Data Processing and Telecommunications

The

USGS is responsible for the management and operation of a large mainframe-based multiple computer data center in Reston, Va., that provides computational resources to a large interagency customer base located across the United States. This customer base consists of over 8,800 registered users nationwide, who use the data center's computing facilities for purposes such as financial and administrative accounting, tracking of surface-mining activities, and the Automated Minerals Information System, a worldwide data base of mineral deposit information.
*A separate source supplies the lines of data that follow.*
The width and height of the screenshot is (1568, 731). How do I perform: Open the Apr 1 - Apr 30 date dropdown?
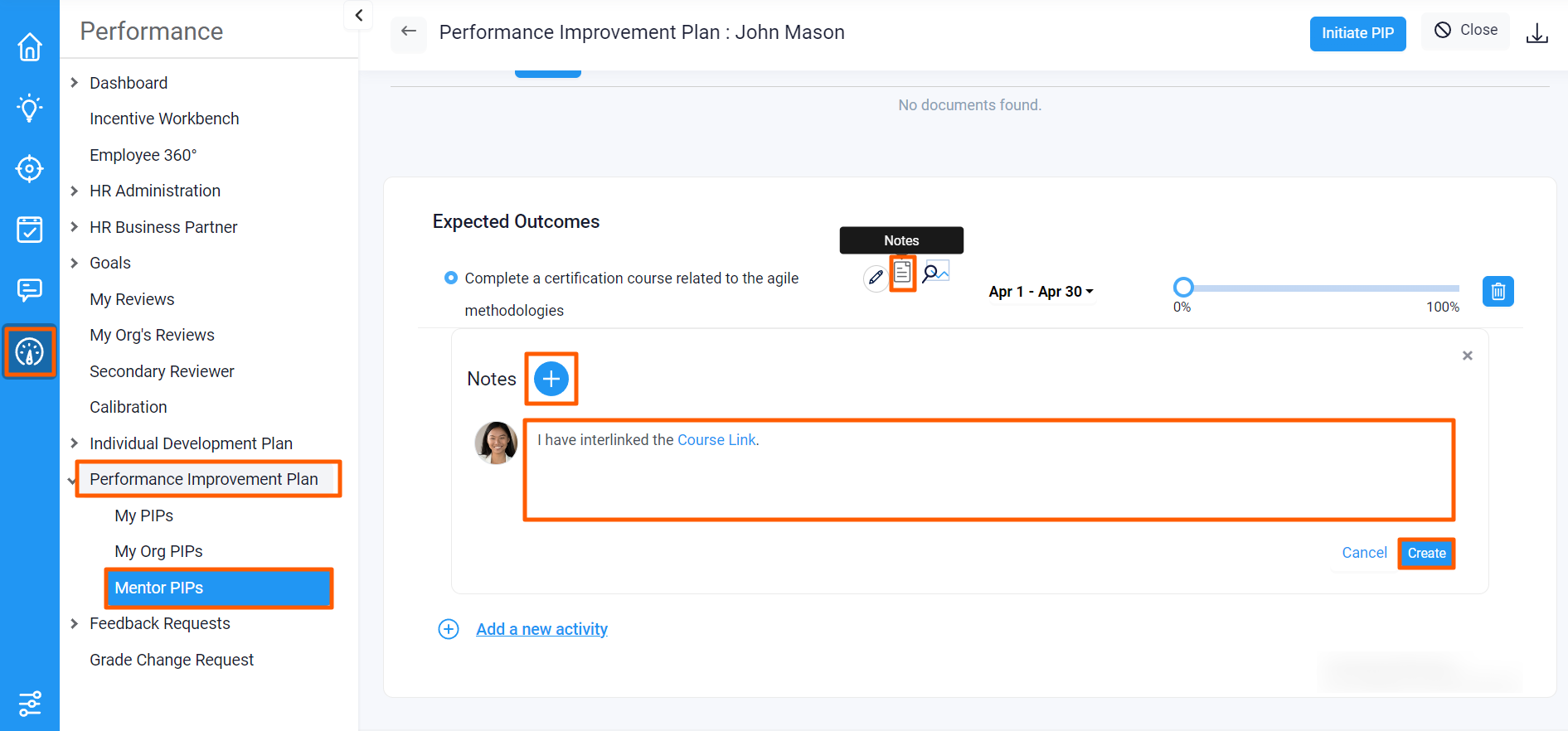(x=1041, y=292)
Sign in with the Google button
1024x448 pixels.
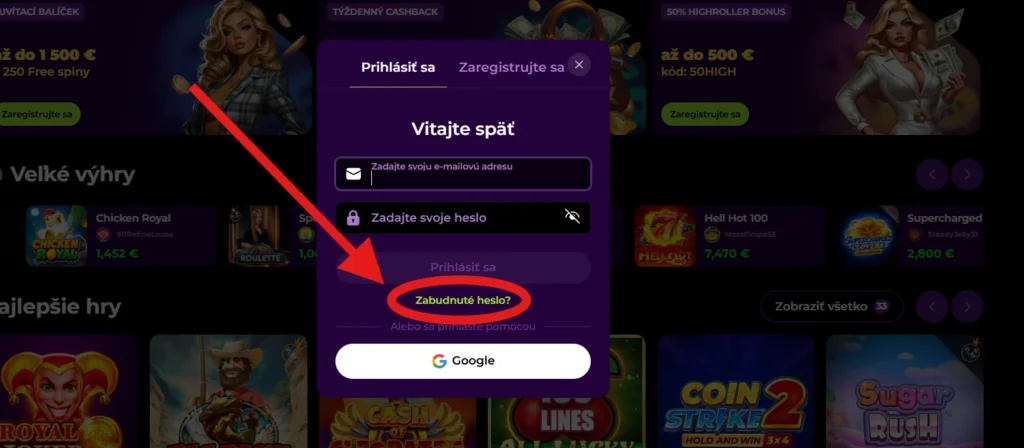point(463,361)
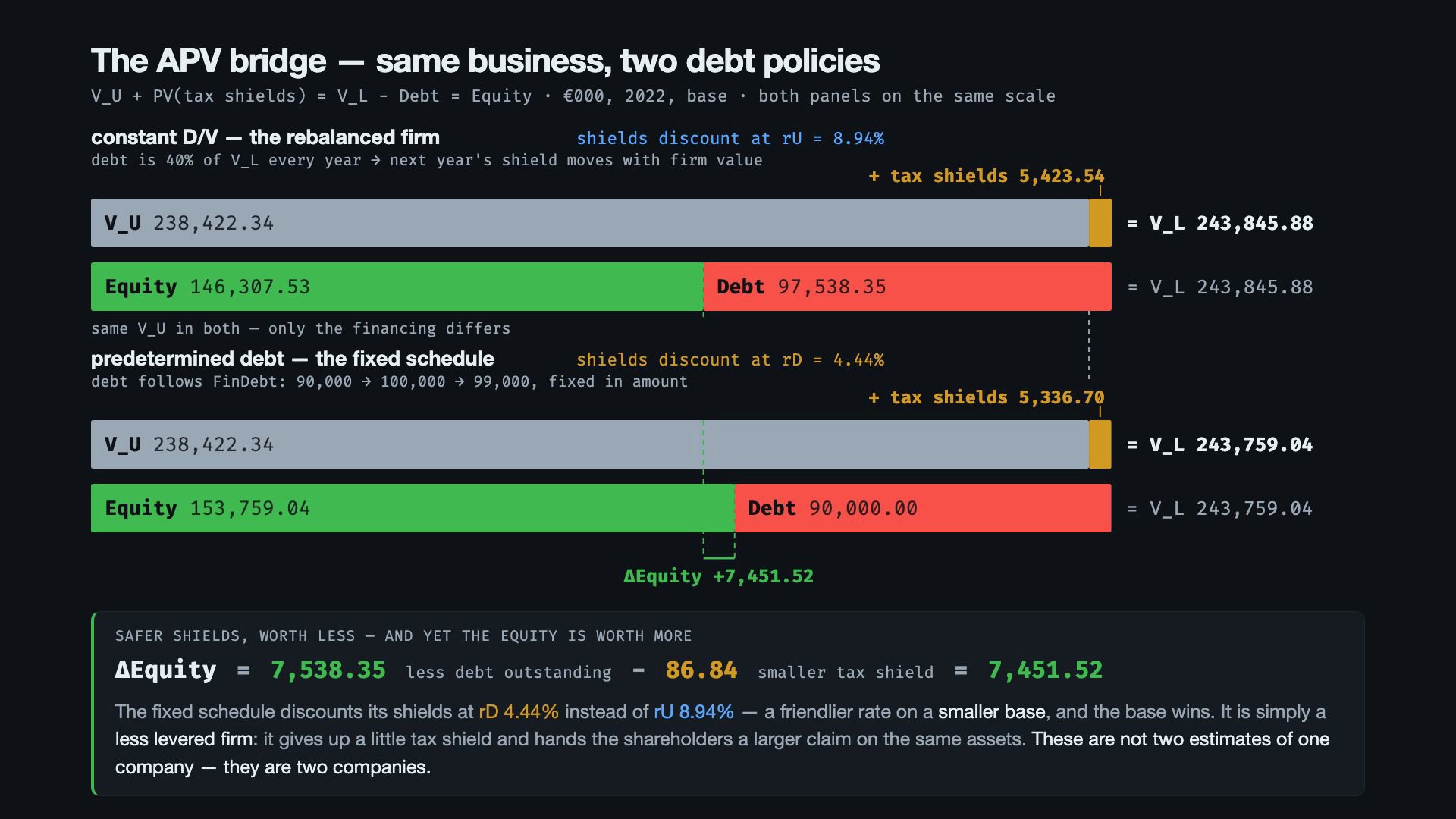Click the red Debt 97,538.35 bar
Image resolution: width=1456 pixels, height=819 pixels.
pos(908,287)
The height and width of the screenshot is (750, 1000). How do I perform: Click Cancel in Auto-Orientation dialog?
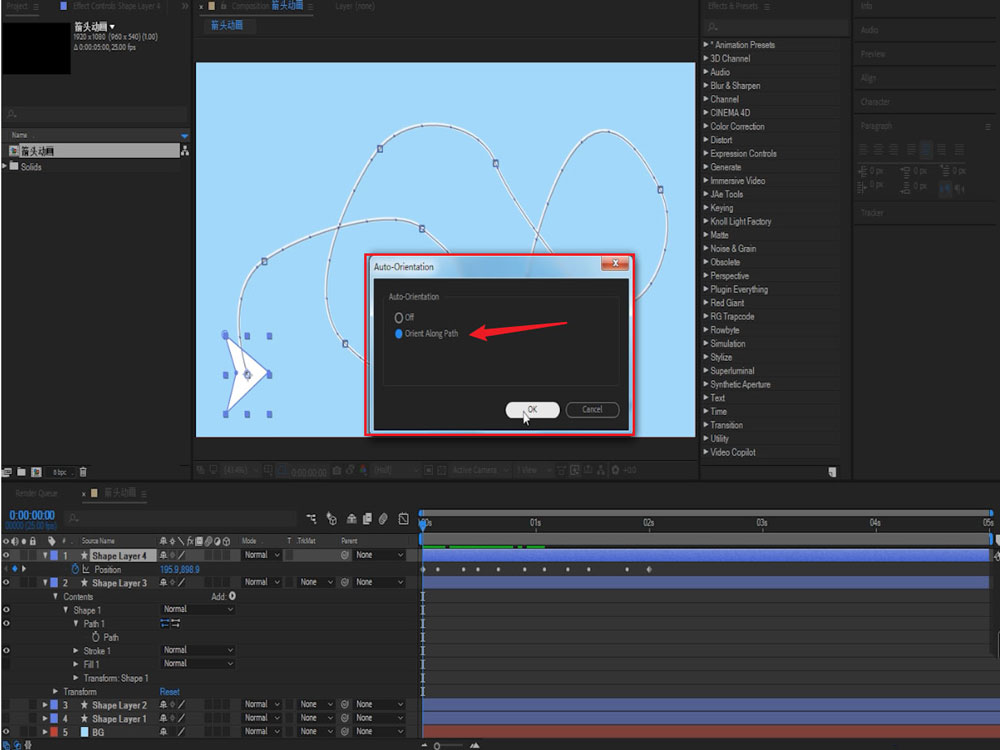(x=592, y=409)
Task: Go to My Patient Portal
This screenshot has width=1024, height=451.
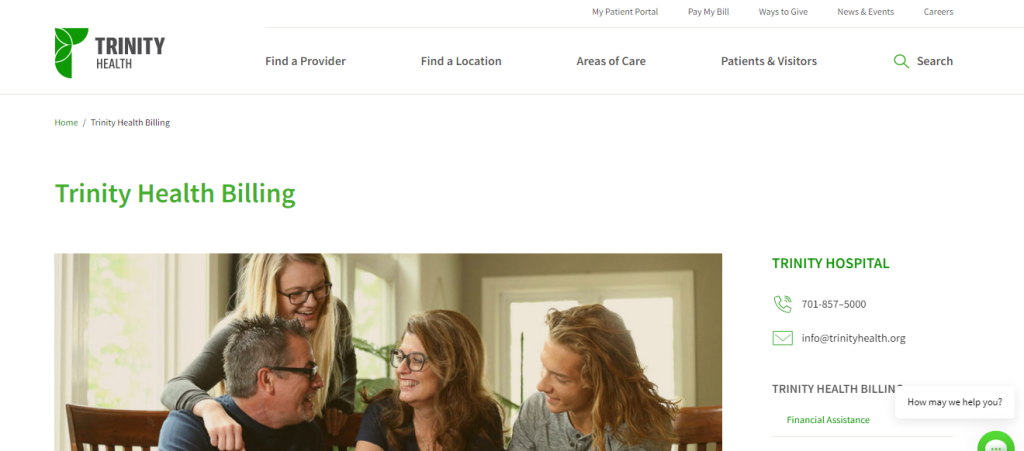Action: 625,12
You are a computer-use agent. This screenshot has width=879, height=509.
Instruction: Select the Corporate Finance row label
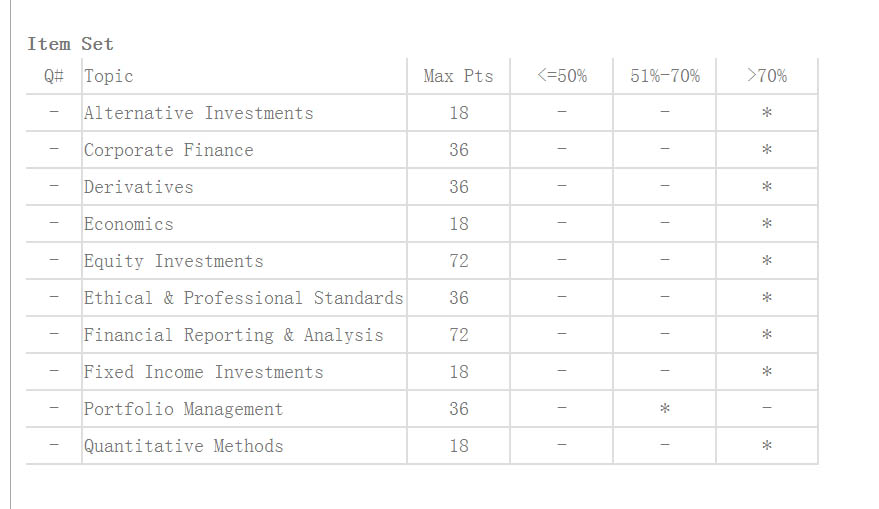point(168,150)
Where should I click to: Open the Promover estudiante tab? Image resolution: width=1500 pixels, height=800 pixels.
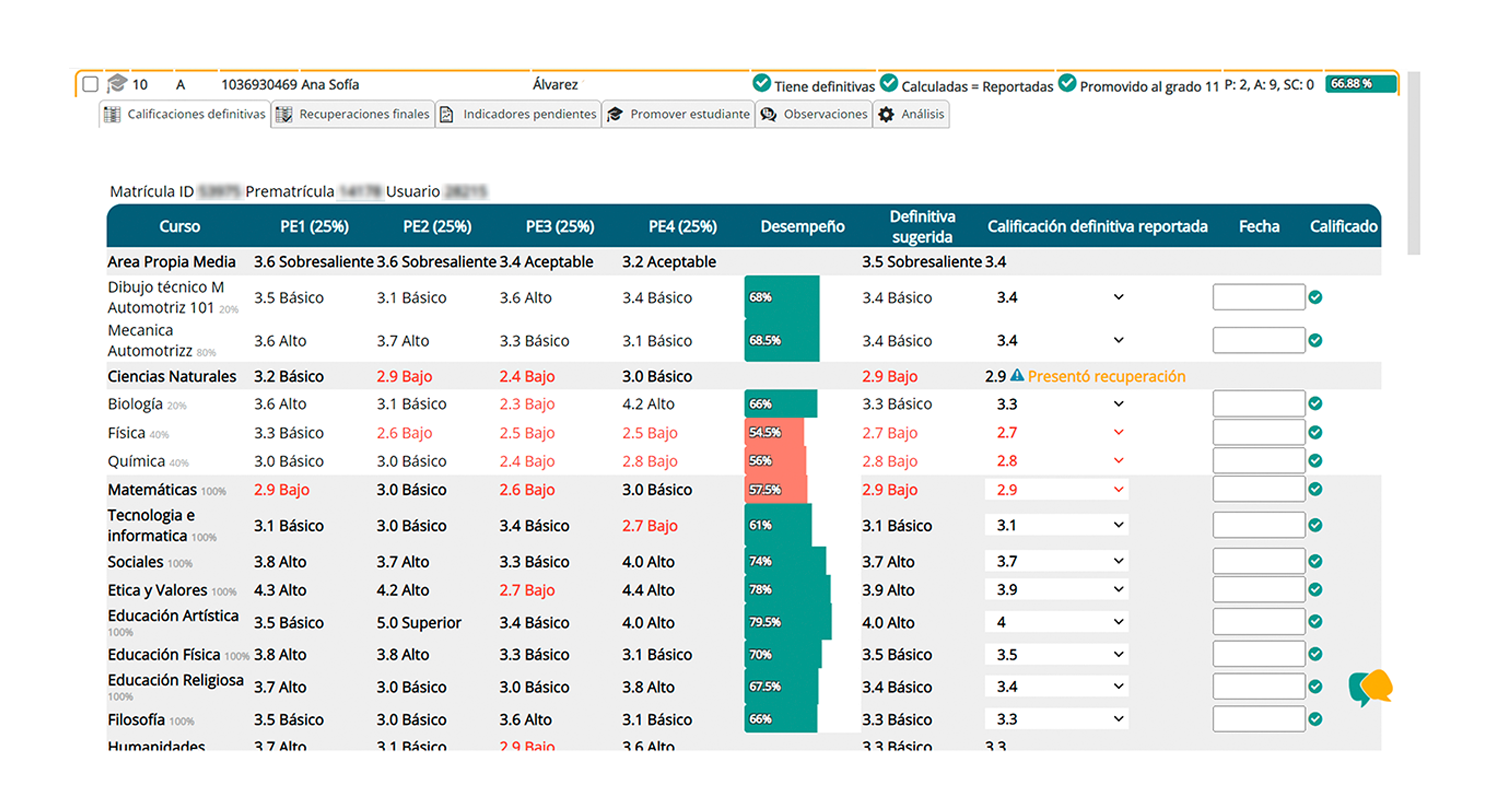pos(678,114)
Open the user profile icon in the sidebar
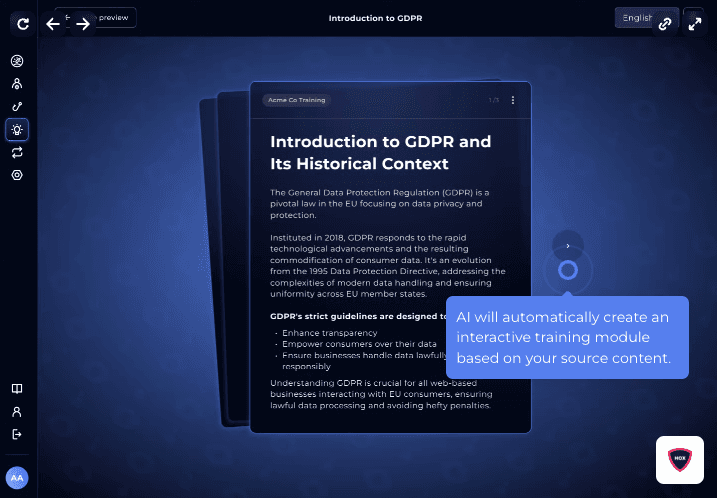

Customers outside the USGS include the National Park Service, the Bureau of Indian Affairs, the Bureau of Reclamation, the Bureau of Mines, and the Office of Surface Mining Reclamation and Enforcement at the Department of the Interior and other Federal agencies such as the General Services Administration and the Department of Commerce's

Patent and Trademark Office. The USGS also manages, evaluates, and operates networks and provides technical advice and assistance in communications hardware and software capabilities.

Expanding Data Storage for Future Needs

The

USGS has embarked on a 5-year plan to significantly expand datastorage resources available within the data center. This expansion will address the rapid increases in data-storage requirements associated with computer modeling and scientific visualization activities, digital cartographic data-base functions, and long-term archival needs of the bureau's many earth-science data collections.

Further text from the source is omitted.